* WHAT THE TASK ASKS:
Resume the passage below on gesture recognition for controlling large screens, continuing directly from its final sentence.

** Opening PASSAGE block **

Detailed Description
Further technical means or technical effects to which the present disclosure relates will be described below, and it is apparent that examples (or embodiments) provided are only some embodiments, but not all, which are intended to be covered by the present disclosure. All other embodiments that can be made by those skilled in the art without the exercise of inventive faculty, based on the embodiments in this disclosure and the explicit or implicit presentation of the drawings, are intended to be within the scope of the present disclosure.
In the conventional method for controlling a scene such as a large screen by using gestures, the performance of a computer vision algorithm may be affected by conditions such as illumination and speed of hand motion. Thus, when capturing an image, some of the gesture in the gesture image is blurred or the speed of the arm waving is too high, which also causes the gesture in the picture to be blurred. Some gestures may cause a delay in controlling a large screen and may cause false touches. For example, when a gesture that is a hand swipe to the right is used to control page turning, sometimes the display device does not respond to the page turning action or turns the page after a while after a little bit of the hand swipe to the right. Some cases of judgment errors or response delays may occur.
In the present gesture recognition process, if the frames of the gesture-free categories such as the blurring appear, the frames of the gesture-free categories are discarded. This may result in the lack of information during the continuous gesture recognition process, thereby affecting the accuracy and timeliness of gesture recognition.

** Closing PASSAGE block **
** Opening INFORMATION SUPPLIED block **

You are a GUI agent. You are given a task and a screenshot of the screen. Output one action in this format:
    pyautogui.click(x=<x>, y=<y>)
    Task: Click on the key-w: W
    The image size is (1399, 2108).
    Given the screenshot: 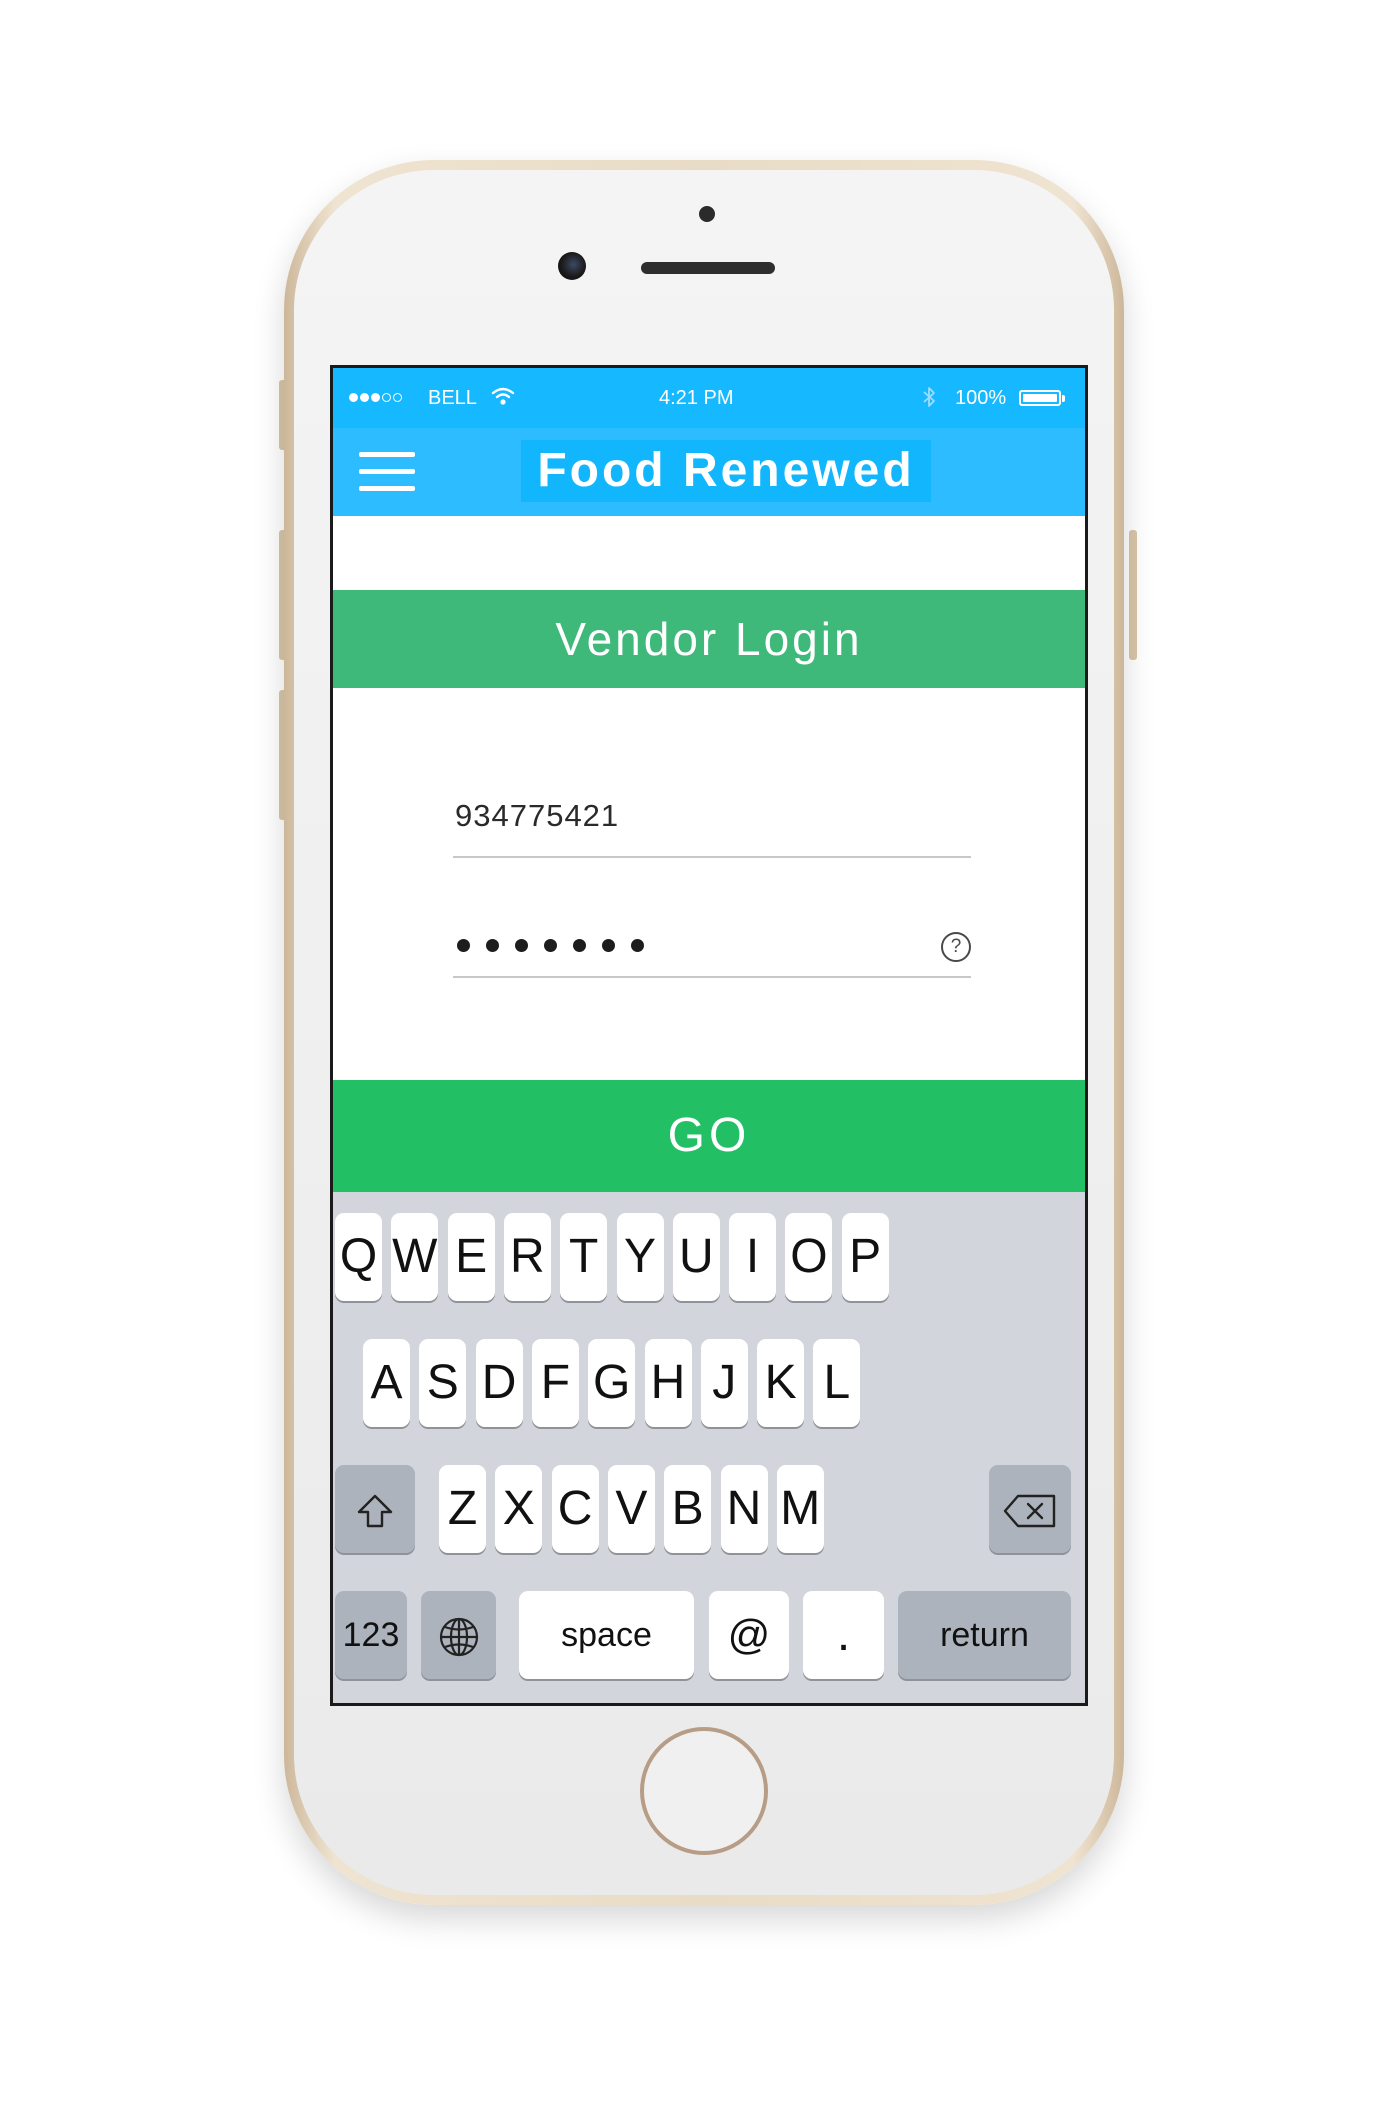 What is the action you would take?
    pyautogui.click(x=415, y=1257)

** Closing INFORMATION SUPPLIED block **

* ANSWER TO THIS PROBLEM:
In this regard, the embodiment of the disclosure provides a method for controlling a display device based on gestures, which can be applied to the fields of various industries and the like, such as an emergency command and dispatch center, a public security command and dispatch center, a traffic command and dispatch center, an energy command and dispatch center, a smart city command and dispatch center, where a purpose of rapid and accurate man-machine interaction is achieved by controlling a large screen of the display device, and the like, the control and dispatch system, such as switching a distributed signal source and taking over a mouse in the signal source, is controlled by controlling the large screen, so that content in the signal source can be operated arbitrarily. The command center is used as a central brain for command scheduling control, plays an extremely important role in social management and civilian development, and has high requirements on accuracy and speed of control. In this regard, the gesture-based method for controlling the display device according to the embodiments of the present disclosure does not need to use any complicated control device or wear a sensor, and only by using the behavior recognition of the living person, the taking over and the control of the control right of the large screen of the command center can be quickly and accurately completed, and the quick and accurate interactive operation control such as signal screen loading, switching, scaling, etc. of the person and the large screen content can be efficiently realized by simple space gesture operation. Of course, the method disclosed by the invention can also be applied to the general application scene with low requirements for performing operations such as turning pages on the PPT.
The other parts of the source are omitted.